=== EXERCISE DESCRIPTION ===
Write out, word for word, every line from the one where "This screenshot has height=707, width=720." occurs to the final line of the entries, and nothing beyond them.

+===+

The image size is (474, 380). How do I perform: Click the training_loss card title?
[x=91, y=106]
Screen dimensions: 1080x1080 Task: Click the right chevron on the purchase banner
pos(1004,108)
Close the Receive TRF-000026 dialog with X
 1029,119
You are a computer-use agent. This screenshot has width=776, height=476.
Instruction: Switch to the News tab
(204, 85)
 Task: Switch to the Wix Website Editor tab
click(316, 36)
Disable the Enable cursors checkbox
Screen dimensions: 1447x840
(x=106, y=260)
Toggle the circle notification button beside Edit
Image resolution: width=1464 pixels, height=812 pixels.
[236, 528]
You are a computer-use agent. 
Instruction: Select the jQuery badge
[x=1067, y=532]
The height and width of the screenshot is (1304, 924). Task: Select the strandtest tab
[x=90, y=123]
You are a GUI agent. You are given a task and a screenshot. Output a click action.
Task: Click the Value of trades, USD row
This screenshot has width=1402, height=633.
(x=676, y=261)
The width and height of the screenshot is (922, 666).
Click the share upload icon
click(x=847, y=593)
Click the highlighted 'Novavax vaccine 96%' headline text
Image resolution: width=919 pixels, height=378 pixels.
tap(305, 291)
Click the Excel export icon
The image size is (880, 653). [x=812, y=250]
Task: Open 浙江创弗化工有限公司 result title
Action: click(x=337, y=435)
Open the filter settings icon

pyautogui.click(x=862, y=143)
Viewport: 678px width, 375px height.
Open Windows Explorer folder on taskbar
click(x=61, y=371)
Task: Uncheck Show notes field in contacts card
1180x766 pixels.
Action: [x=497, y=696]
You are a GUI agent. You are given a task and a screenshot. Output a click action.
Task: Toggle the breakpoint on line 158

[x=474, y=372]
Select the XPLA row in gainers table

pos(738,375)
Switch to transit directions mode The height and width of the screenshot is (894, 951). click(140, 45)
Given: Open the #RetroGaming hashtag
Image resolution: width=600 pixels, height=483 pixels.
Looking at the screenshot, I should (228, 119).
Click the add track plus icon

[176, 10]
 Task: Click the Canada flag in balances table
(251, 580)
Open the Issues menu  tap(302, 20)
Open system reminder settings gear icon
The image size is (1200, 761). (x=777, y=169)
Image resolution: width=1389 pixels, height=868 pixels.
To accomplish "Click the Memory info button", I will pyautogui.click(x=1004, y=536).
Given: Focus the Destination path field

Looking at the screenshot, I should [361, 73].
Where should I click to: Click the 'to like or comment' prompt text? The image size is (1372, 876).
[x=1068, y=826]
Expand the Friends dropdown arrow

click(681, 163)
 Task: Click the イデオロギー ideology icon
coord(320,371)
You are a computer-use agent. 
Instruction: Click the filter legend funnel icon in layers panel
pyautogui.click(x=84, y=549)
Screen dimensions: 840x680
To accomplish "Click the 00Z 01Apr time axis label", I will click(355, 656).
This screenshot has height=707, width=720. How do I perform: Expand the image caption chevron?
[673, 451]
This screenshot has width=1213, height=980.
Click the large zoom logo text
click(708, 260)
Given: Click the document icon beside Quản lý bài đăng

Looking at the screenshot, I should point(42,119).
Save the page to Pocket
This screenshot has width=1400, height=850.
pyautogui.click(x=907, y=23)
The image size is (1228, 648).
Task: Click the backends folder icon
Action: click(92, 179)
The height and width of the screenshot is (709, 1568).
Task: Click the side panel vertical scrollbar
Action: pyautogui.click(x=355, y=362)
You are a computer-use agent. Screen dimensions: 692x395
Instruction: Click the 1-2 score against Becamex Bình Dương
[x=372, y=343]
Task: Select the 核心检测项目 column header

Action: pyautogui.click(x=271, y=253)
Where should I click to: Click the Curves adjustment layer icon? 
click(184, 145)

+===+

=== ANSWER SECTION ===
This screenshot has height=707, width=720. How do I perform: Expand the image caption chevron?
[673, 451]
This screenshot has width=1213, height=980.
Click the large zoom logo text
click(708, 260)
Given: Click the document icon beside Quản lý bài đăng

Looking at the screenshot, I should point(42,119).
Save the page to Pocket
This screenshot has width=1400, height=850.
pyautogui.click(x=907, y=23)
The image size is (1228, 648).
Task: Click the backends folder icon
Action: click(92, 179)
The height and width of the screenshot is (709, 1568).
Task: Click the side panel vertical scrollbar
Action: pyautogui.click(x=355, y=362)
You are a computer-use agent. Screen dimensions: 692x395
Instruction: Click the 1-2 score against Becamex Bình Dương
[x=372, y=343]
Task: Select the 核心检测项目 column header

Action: pyautogui.click(x=271, y=253)
Where should I click to: Click the Curves adjustment layer icon? 
click(184, 145)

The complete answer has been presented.